I listened, in my youth, to conversations between grown-up people through which there breathed a tone of sorrowful regret which oppressed the heart. The speakers looked back at the idealism and capacity for enthusiasm of their youth as something precious to which they ought to have held fast, and yet at the same time they regarded it as almost a law of nature that no one should be able to do so. This woke in me a dread of having ever, even once, to look back on my own past with such a feeling; I resolved never to let myself become subject to this tragic domination of mere reason, and what I thus vowed in almost boyish defiance I have tried to carry out. (Memoirs of Childhood and Youth, pp. 97 ff.)
The ripeness that our development must aim at is one which makes us simpler, more truthful, purer, more peace-loving, meeker, kinder, more sympathetic. That is the only way in which we are to sober down with age. That is the process in which the soft iron of youthful idealism hardens into the steel of a full-grown idealism which can never be lost. (Memoirs of Childhood and Youth, p. 100.)
It is through the idealism of youth that man catches sight of truth, and in that idealism he possesses a wealth which he must never exchange for anything else. We must all be prepared to find that life tries to take from us our belief in the good and the true, and our enthusiasm for them, but we need not surrender them. That ideals, when they are brought into contact with reality, are usually crushed by facts does not mean that they are bound from the very beginning to capitulate to the facts, but merely that our ideals are not strong enough; and they are not strong enough because they are not pure and strong and stable enough in ourselves. (Memoirs of Childhood and Youth, pp. 99 f.)
The power of ideals is incalculable. We see no power in a drop of water. But let it get into a crack in the rock and be turned to ice, and it splits the rock; turned into steam, it drives the pistons of the most powerful engines. Something has happened to it which makes active and effective the power that is latent in it.

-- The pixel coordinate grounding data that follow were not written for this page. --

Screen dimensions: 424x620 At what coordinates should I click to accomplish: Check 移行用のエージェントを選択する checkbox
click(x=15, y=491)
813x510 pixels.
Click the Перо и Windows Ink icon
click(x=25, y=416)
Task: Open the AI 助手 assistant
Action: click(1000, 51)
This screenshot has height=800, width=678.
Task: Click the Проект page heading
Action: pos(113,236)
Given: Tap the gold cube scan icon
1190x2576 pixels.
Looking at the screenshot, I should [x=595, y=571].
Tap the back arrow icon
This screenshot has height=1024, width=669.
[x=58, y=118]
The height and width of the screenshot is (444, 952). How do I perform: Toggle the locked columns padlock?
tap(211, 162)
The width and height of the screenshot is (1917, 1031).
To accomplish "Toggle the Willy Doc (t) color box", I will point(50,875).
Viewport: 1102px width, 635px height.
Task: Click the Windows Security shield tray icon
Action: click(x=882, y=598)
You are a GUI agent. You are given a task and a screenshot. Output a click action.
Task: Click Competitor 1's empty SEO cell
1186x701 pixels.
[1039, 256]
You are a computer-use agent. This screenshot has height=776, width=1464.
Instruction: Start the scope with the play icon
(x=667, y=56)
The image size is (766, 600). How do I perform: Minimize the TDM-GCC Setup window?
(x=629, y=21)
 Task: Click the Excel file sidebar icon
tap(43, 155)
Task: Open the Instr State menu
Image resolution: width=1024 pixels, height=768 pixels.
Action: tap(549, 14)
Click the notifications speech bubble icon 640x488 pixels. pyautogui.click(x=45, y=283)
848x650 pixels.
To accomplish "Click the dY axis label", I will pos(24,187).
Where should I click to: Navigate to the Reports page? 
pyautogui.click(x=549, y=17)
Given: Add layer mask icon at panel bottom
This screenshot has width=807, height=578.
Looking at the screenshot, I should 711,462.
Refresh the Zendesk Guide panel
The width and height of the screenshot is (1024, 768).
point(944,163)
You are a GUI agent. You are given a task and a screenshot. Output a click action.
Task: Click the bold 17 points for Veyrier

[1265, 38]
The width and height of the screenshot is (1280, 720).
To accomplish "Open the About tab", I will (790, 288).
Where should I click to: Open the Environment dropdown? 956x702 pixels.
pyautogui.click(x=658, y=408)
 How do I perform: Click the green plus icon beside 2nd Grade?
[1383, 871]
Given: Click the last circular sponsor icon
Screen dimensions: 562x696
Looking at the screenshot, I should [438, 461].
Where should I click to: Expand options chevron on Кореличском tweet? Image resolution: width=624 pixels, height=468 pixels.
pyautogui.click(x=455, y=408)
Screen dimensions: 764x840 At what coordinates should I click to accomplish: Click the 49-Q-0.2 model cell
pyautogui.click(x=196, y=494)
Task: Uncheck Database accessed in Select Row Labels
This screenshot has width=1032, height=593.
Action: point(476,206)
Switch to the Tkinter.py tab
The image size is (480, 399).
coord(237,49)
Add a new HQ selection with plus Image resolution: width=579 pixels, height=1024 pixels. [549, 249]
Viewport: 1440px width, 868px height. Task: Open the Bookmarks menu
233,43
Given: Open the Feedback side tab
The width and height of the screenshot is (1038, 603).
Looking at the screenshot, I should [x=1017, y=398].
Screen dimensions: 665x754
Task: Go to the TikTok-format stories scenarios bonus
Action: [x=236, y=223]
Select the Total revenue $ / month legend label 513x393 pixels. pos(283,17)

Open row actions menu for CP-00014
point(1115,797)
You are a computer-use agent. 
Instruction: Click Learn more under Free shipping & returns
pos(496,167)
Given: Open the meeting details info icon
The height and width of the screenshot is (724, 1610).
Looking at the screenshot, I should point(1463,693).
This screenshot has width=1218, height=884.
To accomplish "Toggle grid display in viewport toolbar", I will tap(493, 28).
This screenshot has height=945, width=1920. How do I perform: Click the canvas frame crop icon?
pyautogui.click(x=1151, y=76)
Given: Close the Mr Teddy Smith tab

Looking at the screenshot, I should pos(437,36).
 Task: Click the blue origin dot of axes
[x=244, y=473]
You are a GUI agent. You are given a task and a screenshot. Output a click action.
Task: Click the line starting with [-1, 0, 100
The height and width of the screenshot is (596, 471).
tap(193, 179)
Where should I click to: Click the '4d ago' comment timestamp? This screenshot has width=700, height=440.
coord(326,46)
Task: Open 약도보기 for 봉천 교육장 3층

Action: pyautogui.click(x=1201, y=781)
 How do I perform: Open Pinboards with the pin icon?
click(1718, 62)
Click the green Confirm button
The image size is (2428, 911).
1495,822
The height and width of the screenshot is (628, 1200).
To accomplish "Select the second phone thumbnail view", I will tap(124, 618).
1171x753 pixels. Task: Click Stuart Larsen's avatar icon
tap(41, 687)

So it is with ideals. Ideals are thoughts. So long as they exist merely as thoughts, the power latent in them remains ineffective, however great the enthusiasm, and however strong the conviction with which the thought is held. Their power only becomes effective when they are taken up into some refined human personality. (Memoirs of Childhood and Youth, p. 100.)
The knowledge of life which we grownups have to pass on to the younger generation will not be expressed thus: “Reality will soon give way before your ideals,” but “Grow into your ideals, so that life can never rob you of them.” If all of us could become what we were at fourteen, what a different place the world would be! (Memoirs of Childhood and Youth, p. 102.)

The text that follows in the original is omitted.